Data:
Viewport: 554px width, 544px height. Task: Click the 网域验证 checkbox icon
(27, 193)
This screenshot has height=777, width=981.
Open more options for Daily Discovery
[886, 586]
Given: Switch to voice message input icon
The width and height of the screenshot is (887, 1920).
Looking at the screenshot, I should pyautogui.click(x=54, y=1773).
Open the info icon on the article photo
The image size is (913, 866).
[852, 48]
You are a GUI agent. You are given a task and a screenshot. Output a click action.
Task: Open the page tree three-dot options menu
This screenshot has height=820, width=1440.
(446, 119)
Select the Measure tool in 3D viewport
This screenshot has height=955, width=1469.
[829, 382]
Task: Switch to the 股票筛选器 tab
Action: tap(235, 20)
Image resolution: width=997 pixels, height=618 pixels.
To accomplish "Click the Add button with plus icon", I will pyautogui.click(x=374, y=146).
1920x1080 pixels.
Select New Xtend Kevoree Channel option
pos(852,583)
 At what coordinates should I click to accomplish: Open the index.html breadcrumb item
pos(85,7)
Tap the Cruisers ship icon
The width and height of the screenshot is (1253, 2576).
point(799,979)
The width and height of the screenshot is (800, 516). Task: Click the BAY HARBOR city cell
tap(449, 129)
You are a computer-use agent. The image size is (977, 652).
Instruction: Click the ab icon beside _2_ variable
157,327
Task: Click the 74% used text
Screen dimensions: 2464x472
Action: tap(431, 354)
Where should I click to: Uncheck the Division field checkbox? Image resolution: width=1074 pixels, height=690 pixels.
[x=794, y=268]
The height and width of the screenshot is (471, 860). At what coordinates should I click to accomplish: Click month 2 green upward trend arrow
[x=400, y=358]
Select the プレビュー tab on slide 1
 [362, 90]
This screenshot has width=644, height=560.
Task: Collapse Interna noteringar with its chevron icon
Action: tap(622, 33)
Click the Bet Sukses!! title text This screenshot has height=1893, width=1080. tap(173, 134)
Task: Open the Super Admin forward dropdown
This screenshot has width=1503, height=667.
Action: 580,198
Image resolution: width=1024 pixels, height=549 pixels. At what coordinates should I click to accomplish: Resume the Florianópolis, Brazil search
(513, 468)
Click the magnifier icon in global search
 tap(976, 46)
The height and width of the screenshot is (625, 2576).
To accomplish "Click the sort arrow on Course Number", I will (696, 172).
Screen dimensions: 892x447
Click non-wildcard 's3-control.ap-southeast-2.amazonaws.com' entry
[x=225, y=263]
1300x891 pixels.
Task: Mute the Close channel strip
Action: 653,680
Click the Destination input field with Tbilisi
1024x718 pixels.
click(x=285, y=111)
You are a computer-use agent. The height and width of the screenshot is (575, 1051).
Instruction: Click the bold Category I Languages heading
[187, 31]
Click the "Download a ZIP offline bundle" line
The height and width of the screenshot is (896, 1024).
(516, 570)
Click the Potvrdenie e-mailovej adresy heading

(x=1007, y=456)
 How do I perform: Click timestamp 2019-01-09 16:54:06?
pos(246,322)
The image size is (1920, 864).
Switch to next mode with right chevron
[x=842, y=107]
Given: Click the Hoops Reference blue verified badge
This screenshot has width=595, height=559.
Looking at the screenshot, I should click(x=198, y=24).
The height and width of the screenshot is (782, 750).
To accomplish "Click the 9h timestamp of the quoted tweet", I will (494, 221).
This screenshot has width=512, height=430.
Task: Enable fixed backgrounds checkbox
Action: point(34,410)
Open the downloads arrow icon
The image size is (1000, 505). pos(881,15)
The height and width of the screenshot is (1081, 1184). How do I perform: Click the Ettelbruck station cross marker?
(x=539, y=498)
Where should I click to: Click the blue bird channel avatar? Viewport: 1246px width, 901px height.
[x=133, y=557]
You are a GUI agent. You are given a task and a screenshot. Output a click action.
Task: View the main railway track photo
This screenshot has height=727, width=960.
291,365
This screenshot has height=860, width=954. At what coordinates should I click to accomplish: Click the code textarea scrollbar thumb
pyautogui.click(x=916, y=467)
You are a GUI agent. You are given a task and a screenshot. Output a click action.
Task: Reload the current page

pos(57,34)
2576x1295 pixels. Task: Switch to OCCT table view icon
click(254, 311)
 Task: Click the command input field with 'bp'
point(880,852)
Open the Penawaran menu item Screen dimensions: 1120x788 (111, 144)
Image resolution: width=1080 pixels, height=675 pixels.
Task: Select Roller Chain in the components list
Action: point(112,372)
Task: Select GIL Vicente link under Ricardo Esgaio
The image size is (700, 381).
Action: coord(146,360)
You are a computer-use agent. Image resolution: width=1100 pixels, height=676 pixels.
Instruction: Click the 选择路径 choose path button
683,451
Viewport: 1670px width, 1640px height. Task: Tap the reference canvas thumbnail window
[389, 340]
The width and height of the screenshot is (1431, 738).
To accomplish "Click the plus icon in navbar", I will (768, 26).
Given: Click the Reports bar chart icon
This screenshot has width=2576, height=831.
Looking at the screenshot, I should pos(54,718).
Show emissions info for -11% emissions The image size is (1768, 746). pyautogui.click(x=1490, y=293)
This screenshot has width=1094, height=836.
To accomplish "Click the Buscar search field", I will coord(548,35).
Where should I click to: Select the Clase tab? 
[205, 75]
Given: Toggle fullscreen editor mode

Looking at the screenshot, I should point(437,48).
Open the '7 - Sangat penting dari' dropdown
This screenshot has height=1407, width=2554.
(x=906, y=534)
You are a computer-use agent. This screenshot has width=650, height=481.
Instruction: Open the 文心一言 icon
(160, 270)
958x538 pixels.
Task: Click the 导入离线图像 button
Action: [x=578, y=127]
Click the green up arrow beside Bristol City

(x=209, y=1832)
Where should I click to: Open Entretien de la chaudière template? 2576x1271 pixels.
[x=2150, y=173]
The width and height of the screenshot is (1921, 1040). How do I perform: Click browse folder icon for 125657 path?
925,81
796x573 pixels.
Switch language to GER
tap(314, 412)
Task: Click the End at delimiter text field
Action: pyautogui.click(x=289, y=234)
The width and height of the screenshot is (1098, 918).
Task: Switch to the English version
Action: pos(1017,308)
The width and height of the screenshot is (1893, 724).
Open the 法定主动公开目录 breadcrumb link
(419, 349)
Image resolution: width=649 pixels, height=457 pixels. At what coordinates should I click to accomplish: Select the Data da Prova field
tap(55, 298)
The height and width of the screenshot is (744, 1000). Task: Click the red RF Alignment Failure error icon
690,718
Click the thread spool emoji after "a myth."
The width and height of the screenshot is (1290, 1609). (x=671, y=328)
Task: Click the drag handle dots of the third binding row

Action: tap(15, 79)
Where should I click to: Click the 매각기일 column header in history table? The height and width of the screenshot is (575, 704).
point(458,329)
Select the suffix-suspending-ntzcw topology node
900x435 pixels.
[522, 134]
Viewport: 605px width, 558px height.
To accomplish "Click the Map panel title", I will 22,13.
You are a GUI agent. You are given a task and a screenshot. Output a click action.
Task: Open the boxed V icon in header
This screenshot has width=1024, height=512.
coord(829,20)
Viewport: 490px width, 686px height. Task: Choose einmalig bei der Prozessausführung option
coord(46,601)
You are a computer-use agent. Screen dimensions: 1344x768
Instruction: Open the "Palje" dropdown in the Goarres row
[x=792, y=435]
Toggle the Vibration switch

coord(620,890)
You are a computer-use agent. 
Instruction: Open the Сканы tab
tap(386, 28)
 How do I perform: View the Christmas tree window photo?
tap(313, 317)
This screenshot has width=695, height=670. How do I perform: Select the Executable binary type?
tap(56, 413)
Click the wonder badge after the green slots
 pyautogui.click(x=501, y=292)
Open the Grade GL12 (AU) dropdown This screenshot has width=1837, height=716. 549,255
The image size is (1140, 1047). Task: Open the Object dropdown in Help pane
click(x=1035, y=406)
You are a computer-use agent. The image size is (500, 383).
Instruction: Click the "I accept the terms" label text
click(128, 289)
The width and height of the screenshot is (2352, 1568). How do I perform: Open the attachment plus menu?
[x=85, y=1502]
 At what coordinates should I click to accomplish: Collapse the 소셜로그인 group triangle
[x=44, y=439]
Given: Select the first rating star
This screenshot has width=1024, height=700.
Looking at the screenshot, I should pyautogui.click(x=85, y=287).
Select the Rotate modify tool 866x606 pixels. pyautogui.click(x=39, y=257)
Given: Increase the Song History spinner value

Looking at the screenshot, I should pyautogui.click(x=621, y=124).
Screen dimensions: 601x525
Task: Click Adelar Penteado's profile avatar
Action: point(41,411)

What the task requires:
What lines in the data above contain the word "computer"? Show them all.

Output for this exercise:
You are a computer-use agent. The image size is (977, 652).
You are a computer-use agent. The height and width of the screenshot is (575, 1051).
You are a computer-use agent. Image resolution: width=1100 pixels, height=676 pixels.
You are a computer-use agent. This screenshot has width=650, height=481.
You are a computer-use agent. Screen dimensions: 1344x768
You are a computer-use agent. 
You are a computer-use agent. The image size is (500, 383).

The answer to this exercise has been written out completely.